### Data Hasil Ekstraksi
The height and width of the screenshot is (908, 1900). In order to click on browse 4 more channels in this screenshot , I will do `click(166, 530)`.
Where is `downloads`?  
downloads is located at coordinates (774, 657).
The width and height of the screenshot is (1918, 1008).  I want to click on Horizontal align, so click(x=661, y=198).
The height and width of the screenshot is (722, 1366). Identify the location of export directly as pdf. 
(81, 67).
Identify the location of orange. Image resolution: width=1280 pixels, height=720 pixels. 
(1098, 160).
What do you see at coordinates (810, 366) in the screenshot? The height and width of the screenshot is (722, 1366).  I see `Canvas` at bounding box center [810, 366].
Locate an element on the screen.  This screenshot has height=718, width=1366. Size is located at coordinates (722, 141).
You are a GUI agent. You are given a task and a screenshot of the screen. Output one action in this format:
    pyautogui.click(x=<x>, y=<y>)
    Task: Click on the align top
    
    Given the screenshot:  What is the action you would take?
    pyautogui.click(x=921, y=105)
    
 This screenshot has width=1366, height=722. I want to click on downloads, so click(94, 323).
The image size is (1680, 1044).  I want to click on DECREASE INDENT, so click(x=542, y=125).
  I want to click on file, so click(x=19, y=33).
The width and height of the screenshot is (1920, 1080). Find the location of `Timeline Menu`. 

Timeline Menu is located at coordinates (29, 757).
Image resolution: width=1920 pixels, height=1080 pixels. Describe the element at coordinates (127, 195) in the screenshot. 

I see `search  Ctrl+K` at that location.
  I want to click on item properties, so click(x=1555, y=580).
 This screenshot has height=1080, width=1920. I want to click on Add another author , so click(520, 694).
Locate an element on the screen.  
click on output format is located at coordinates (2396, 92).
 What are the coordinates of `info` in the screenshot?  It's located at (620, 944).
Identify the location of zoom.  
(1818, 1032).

### Tujuan
Tulis ulang baris-baris daftar di atas tanpa mengubah apa pun, mulai dari baris yang memuat "You are a GUI" sampai baris terakhir daftar, keduanya ikut disalin.

### Hasil Akhir
You are a GUI agent. You are given a task and a screenshot of the screen. Output one action in this format:
    pyautogui.click(x=<x>, y=<y>)
    Task: Click on the align top
    
    Given the screenshot:  What is the action you would take?
    pyautogui.click(x=921, y=105)
    
 This screenshot has width=1366, height=722. I want to click on downloads, so click(94, 323).
The image size is (1680, 1044).  I want to click on DECREASE INDENT, so click(x=542, y=125).
  I want to click on file, so click(x=19, y=33).
The width and height of the screenshot is (1920, 1080). Find the location of `Timeline Menu`. 

Timeline Menu is located at coordinates (29, 757).
Image resolution: width=1920 pixels, height=1080 pixels. Describe the element at coordinates (127, 195) in the screenshot. 

I see `search  Ctrl+K` at that location.
  I want to click on item properties, so click(x=1555, y=580).
 This screenshot has height=1080, width=1920. I want to click on Add another author , so click(520, 694).
Locate an element on the screen.  
click on output format is located at coordinates (2396, 92).
 What are the coordinates of `info` in the screenshot?  It's located at (620, 944).
Identify the location of zoom.  
(1818, 1032).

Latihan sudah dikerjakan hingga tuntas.